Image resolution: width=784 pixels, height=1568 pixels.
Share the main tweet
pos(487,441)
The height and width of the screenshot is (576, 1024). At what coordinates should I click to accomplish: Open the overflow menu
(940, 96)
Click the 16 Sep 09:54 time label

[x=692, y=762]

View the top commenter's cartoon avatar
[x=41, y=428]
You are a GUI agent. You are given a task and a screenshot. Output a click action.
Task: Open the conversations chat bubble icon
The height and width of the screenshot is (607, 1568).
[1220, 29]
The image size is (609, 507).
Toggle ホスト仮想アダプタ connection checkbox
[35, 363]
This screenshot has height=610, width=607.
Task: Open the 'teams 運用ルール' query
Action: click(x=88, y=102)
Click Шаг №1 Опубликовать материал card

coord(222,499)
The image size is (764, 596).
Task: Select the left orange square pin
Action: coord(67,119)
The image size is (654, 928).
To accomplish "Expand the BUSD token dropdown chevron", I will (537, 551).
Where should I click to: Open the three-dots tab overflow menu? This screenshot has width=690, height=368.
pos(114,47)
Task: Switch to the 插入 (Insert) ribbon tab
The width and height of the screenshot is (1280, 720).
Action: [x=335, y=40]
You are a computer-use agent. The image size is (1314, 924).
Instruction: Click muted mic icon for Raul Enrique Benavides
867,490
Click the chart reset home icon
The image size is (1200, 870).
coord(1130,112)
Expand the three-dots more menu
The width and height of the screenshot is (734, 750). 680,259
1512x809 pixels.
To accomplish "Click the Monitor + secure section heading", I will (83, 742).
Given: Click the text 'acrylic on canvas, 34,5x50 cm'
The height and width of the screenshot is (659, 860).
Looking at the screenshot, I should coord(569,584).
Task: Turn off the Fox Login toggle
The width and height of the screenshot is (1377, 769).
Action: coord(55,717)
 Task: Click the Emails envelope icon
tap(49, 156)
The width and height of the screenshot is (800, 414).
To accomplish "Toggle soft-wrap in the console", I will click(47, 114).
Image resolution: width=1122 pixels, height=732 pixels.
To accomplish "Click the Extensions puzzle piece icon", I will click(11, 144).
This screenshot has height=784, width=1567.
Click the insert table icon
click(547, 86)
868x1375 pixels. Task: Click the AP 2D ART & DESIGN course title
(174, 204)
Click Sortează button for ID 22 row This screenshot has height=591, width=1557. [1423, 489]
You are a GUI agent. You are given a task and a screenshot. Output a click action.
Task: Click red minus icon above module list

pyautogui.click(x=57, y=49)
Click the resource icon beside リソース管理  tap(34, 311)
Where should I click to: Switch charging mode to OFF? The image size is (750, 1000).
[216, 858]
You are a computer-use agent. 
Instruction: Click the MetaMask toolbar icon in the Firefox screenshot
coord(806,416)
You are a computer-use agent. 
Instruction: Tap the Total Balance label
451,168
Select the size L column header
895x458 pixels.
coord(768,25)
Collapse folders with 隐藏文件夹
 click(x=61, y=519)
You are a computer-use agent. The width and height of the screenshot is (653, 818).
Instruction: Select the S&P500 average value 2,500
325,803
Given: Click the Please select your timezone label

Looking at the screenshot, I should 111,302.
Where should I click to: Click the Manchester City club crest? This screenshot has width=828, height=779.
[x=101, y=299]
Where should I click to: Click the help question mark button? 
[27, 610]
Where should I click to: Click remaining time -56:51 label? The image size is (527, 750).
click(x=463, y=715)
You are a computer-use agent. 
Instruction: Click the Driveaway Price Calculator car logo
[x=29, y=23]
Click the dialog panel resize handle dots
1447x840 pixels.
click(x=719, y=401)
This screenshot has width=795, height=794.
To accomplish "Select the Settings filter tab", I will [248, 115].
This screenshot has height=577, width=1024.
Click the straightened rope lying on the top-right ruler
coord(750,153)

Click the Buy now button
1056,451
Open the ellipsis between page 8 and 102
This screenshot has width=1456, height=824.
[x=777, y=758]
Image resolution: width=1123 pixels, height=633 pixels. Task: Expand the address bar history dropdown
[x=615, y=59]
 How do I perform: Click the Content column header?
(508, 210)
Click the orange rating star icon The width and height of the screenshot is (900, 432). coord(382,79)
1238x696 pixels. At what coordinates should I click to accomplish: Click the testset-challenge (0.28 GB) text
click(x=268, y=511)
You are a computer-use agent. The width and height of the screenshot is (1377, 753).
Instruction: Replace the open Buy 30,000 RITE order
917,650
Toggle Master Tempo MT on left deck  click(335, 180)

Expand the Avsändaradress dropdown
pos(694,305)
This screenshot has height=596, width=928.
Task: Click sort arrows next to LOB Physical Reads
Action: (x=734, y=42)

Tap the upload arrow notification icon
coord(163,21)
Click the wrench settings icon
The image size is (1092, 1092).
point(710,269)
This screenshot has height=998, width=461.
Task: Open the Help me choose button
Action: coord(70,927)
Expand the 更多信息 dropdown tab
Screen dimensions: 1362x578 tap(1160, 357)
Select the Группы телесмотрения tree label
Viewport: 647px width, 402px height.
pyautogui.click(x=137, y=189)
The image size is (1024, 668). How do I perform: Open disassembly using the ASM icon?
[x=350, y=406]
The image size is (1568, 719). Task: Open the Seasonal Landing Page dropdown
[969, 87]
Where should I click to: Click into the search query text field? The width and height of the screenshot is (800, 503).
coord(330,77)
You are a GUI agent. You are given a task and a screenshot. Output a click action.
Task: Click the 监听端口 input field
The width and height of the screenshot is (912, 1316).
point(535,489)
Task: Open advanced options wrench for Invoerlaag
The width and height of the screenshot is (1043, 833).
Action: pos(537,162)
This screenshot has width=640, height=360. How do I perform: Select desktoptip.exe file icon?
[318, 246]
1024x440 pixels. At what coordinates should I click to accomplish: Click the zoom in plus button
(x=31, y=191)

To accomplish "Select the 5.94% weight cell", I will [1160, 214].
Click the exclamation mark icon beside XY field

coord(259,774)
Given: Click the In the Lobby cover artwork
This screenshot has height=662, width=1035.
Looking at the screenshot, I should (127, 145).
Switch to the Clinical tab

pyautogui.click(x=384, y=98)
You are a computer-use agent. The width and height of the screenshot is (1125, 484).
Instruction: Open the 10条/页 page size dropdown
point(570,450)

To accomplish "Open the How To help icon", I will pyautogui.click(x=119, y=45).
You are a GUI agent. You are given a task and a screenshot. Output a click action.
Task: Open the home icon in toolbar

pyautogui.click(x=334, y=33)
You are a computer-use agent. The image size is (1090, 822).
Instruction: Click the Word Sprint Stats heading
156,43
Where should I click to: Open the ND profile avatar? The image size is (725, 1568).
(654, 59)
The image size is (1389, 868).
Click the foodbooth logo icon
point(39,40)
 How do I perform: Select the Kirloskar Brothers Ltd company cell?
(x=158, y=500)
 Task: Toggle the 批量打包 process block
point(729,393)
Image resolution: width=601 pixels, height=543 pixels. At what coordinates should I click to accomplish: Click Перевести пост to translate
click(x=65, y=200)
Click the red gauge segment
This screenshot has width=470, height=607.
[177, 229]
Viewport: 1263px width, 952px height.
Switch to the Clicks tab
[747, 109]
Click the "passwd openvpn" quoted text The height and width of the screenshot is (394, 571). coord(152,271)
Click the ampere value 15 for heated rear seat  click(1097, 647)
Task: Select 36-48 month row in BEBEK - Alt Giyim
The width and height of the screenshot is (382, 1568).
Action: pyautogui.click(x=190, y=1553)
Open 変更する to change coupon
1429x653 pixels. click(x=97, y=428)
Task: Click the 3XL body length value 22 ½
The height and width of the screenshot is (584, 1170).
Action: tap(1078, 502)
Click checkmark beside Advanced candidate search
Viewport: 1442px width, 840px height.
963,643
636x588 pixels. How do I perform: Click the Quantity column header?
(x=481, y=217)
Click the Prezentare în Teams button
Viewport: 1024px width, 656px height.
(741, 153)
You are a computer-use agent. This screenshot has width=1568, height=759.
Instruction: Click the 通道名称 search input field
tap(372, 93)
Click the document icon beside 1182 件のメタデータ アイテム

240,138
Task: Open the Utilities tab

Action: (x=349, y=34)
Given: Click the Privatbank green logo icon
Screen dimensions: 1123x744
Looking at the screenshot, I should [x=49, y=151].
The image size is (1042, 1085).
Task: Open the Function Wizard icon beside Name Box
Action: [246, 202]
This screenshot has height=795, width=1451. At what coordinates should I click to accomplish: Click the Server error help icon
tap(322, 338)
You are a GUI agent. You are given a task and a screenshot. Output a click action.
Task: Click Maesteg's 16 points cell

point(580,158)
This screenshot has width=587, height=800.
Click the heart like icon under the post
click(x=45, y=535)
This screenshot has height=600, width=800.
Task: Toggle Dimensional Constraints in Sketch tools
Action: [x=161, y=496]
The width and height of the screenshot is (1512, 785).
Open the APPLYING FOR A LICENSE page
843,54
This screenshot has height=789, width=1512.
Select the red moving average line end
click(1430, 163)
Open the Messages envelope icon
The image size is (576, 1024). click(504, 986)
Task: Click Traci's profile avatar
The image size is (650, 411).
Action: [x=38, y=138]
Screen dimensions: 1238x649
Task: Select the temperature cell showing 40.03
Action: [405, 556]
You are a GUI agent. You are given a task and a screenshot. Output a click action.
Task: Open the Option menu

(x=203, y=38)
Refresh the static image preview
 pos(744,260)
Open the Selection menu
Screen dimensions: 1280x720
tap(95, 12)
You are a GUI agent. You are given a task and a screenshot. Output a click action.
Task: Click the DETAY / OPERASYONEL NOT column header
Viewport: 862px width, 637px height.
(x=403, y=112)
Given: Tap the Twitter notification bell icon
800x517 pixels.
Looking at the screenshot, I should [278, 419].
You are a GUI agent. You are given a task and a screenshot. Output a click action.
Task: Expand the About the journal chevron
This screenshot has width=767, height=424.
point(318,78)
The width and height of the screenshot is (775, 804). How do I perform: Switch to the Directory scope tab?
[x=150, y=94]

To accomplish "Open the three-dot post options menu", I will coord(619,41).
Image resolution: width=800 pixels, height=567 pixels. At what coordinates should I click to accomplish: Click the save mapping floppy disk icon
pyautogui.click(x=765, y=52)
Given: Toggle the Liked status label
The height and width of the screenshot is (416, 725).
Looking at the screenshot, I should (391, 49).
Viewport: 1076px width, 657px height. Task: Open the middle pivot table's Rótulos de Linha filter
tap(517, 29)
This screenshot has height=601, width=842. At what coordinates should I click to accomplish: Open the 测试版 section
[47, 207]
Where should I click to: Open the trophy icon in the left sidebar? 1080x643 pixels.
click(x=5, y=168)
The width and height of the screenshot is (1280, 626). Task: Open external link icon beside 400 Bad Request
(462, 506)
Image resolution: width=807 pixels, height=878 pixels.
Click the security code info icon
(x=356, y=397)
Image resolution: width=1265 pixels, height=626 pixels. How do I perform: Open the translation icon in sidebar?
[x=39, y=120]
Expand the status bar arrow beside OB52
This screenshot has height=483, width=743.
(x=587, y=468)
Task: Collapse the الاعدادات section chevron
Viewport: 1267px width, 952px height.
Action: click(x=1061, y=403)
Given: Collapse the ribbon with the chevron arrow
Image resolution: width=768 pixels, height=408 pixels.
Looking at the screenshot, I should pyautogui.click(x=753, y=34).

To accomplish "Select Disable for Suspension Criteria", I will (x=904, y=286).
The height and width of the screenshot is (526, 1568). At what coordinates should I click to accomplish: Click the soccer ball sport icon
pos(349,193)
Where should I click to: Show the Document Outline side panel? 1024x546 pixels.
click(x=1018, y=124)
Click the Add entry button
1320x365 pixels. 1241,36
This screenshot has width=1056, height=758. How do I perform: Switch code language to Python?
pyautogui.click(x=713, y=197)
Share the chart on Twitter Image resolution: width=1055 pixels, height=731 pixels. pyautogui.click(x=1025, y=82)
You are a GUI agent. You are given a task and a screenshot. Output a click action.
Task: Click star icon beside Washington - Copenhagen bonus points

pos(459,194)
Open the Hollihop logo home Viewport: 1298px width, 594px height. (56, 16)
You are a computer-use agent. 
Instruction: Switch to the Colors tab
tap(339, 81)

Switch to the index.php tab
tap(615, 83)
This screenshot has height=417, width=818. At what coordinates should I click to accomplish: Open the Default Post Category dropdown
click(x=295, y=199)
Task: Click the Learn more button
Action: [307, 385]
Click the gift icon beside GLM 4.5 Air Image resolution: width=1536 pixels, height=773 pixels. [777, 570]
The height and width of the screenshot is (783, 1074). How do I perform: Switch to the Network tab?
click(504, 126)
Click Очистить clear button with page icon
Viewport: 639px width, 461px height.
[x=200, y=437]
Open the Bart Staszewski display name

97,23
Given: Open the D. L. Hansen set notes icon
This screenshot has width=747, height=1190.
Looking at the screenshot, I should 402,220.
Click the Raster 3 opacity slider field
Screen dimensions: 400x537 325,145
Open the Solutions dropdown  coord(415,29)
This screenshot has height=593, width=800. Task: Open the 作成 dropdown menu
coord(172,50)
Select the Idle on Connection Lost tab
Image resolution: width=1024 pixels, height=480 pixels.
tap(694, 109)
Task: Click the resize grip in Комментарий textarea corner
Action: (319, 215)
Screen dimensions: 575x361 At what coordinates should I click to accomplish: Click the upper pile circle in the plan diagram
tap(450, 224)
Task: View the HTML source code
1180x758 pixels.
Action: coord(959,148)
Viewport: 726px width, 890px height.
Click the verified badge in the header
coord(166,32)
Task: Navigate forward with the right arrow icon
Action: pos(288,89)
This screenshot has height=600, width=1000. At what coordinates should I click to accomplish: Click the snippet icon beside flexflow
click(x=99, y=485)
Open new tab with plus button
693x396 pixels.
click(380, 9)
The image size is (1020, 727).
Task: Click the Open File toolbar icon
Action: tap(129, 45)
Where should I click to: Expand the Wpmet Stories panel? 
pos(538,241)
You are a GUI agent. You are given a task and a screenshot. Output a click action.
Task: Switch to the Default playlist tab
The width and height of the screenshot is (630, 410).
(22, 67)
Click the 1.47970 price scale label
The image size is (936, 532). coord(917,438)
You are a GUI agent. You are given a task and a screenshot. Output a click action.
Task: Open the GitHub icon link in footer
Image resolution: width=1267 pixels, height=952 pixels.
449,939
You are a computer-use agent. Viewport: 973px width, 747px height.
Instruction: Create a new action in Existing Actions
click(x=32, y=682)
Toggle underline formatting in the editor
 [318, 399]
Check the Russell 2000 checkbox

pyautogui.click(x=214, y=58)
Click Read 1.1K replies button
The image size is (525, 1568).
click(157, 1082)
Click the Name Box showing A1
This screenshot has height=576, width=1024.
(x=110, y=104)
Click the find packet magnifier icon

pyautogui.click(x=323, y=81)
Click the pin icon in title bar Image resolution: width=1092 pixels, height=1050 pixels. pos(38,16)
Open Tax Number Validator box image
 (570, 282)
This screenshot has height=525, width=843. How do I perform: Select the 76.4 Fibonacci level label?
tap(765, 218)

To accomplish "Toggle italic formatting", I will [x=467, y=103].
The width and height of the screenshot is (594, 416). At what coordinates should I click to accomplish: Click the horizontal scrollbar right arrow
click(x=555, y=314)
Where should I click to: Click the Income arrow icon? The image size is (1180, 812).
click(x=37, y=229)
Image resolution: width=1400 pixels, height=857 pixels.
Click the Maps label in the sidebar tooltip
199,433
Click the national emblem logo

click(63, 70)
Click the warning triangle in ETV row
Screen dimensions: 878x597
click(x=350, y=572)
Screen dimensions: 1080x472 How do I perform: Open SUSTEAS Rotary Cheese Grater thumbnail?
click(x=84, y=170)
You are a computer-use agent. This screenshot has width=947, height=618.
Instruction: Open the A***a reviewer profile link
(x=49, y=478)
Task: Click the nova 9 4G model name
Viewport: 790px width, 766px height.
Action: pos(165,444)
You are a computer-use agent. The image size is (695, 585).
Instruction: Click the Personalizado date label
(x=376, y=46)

◆ **BRIEF**
Extract from the records above the lines from the one containing "The width and height of the screenshot is (912, 1316)." to the one containing "The image size is (1389, 868).", both lines included, exactly as they appear and with nothing else.

◆ **COMPLETED EXERCISE**
The width and height of the screenshot is (912, 1316).
point(535,489)
Task: Open advanced options wrench for Invoerlaag
The width and height of the screenshot is (1043, 833).
Action: pos(537,162)
This screenshot has width=640, height=360. How do I perform: Select desktoptip.exe file icon?
[318, 246]
1024x440 pixels. At what coordinates should I click to accomplish: Click the zoom in plus button
(x=31, y=191)

To accomplish "Select the 5.94% weight cell", I will [1160, 214].
Click the exclamation mark icon beside XY field

coord(259,774)
Given: Click the In the Lobby cover artwork
This screenshot has height=662, width=1035.
Looking at the screenshot, I should (127, 145).
Switch to the Clinical tab

pyautogui.click(x=384, y=98)
You are a computer-use agent. The width and height of the screenshot is (1125, 484).
Instruction: Open the 10条/页 page size dropdown
point(570,450)

To accomplish "Open the How To help icon", I will pyautogui.click(x=119, y=45).
You are a GUI agent. You are given a task and a screenshot. Output a click action.
Task: Open the home icon in toolbar

pyautogui.click(x=334, y=33)
You are a computer-use agent. The image size is (1090, 822).
Instruction: Click the Word Sprint Stats heading
156,43
Where should I click to: Open the ND profile avatar? The image size is (725, 1568).
(654, 59)
The image size is (1389, 868).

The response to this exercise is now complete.